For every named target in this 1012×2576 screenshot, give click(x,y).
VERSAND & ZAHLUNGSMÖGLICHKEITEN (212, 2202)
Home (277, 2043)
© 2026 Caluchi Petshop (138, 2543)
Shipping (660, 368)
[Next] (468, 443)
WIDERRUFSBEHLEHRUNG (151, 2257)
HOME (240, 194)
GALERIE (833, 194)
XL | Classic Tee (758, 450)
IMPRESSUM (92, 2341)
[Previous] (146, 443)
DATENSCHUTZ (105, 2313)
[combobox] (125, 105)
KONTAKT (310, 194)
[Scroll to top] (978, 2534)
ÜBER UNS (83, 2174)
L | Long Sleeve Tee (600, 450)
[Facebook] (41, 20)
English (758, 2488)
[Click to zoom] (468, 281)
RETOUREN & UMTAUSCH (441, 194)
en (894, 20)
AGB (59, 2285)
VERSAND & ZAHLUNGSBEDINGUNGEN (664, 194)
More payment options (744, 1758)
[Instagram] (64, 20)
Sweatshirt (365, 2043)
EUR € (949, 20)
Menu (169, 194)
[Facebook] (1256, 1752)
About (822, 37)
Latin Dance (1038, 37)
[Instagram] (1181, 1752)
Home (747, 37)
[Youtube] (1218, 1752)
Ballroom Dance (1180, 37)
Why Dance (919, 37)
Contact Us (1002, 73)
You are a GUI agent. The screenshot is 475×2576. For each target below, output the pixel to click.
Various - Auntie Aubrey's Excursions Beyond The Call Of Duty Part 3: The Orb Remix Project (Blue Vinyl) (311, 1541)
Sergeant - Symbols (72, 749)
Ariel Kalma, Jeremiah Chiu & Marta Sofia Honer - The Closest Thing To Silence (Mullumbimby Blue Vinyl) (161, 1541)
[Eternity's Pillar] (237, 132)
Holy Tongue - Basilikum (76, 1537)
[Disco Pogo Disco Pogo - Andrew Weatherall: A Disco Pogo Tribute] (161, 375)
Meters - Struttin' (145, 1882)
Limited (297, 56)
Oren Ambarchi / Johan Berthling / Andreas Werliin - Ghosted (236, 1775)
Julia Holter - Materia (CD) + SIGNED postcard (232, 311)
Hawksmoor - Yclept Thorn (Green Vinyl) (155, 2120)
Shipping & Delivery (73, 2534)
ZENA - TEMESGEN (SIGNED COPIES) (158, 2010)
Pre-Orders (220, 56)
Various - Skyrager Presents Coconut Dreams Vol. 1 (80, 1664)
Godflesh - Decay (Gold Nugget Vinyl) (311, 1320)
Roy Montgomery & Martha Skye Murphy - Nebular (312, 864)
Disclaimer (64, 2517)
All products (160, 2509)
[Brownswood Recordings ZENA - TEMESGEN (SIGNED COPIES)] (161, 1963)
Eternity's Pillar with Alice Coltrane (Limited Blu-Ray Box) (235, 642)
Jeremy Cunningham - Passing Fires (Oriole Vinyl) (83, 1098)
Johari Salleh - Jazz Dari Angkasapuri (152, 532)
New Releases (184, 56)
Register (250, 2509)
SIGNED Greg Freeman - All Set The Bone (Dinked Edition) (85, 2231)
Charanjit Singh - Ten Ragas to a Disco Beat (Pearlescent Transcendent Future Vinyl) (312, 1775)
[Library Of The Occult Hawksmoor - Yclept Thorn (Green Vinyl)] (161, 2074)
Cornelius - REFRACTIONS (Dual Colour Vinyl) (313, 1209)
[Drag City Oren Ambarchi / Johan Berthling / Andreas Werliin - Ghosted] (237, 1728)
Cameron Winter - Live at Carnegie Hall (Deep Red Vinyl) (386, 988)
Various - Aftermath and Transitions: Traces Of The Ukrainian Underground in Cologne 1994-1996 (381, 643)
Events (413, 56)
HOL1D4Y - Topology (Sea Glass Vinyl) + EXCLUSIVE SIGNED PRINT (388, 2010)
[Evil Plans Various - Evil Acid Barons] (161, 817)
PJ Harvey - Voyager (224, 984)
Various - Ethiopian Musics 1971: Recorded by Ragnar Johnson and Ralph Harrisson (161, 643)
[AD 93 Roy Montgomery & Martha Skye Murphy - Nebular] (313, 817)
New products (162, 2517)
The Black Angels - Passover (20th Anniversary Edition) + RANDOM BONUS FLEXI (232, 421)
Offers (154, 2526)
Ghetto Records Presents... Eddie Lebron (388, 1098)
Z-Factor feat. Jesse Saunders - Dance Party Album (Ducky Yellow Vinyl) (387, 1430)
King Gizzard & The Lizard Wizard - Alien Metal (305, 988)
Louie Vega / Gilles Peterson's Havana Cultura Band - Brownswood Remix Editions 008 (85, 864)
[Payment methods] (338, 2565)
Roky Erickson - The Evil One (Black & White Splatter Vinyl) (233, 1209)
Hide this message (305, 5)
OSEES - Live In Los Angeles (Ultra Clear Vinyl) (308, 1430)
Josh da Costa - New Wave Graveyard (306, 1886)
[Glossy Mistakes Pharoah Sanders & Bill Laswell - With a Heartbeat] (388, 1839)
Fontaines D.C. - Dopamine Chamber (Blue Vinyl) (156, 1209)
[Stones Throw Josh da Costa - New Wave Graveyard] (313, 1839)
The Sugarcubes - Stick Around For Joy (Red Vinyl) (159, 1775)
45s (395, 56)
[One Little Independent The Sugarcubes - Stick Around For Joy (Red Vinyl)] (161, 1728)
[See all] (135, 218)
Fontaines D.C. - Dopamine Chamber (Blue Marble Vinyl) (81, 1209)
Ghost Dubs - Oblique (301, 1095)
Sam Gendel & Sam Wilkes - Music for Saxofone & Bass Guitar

----------

**WHAT THIS TASK INVOLVES**
Go through the material above line by line and state how many lines contain "TEMESGEN". Give only the number.

**OUTPUT OF THE TASK**
2